C’est pourquoi il faut regarder du côté de la Centrafrique, et, au-delà, de l’Afrique centrale. Le conflit centrafricain est révélateur d’un malaise profond, d’un point de vue diplomatique, au sein de la classe dirigeante de cette partie du continent. Ce malaise se transpose aujourd’hui jusqu’aux Etats-Unis d’Amérique et à l’ONU. Leur décision de faire retirer leur personnel non-indispensable, au cœur du conflit, traduit un désintérêt inquiétant pour l’avenir du pays et de la région. Il faut que la communauté internationale se penche sur le dossier centrafricain, pour conserver les acquis du gouvernement d’union nationale. La double implication tchadienne et congolaise est salutaire, car la Centrafrique a plus besoin de soutien politique, militaire et financier que de désengagement.

En ce qui les concerne, les deux parties en présence (Kwa na Kwa et Séléka), elles doivent chacune lâcher du lest dans leurs invectives réciproques, pour faire perdurer la paix et le gouvernement d’union. François Bozizé, en particulier, devrait s’occuper de la relance économique pour exploiter rationnellement les importants gisements miniers du pays avec l’aide des partenaires internationaux. S’il continue de présider aux destinées de son pays jusqu’en 2016, comme le prévoient les Accords, il a du pain sur la planche et le temps presse.
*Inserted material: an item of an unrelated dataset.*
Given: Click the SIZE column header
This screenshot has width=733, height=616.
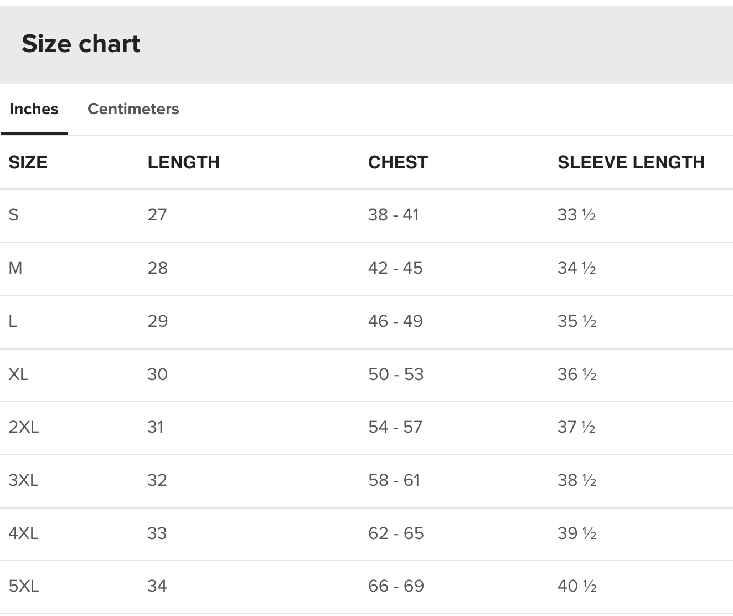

Il ne devrait pas rendre les armes les poches pleines d’or et les mains pleines de sang. De son côté, la Séléka n’a pas fait la lumière sur ses véritables liens avec l’Armée de Résistance du Seigneur (rébellion ougandaise) ni avec la rébellion tchadienne. Des connivences avec celles-ci seraient impardonnables. Les responsabilités sont donc partagées dans le conflit centrafricain.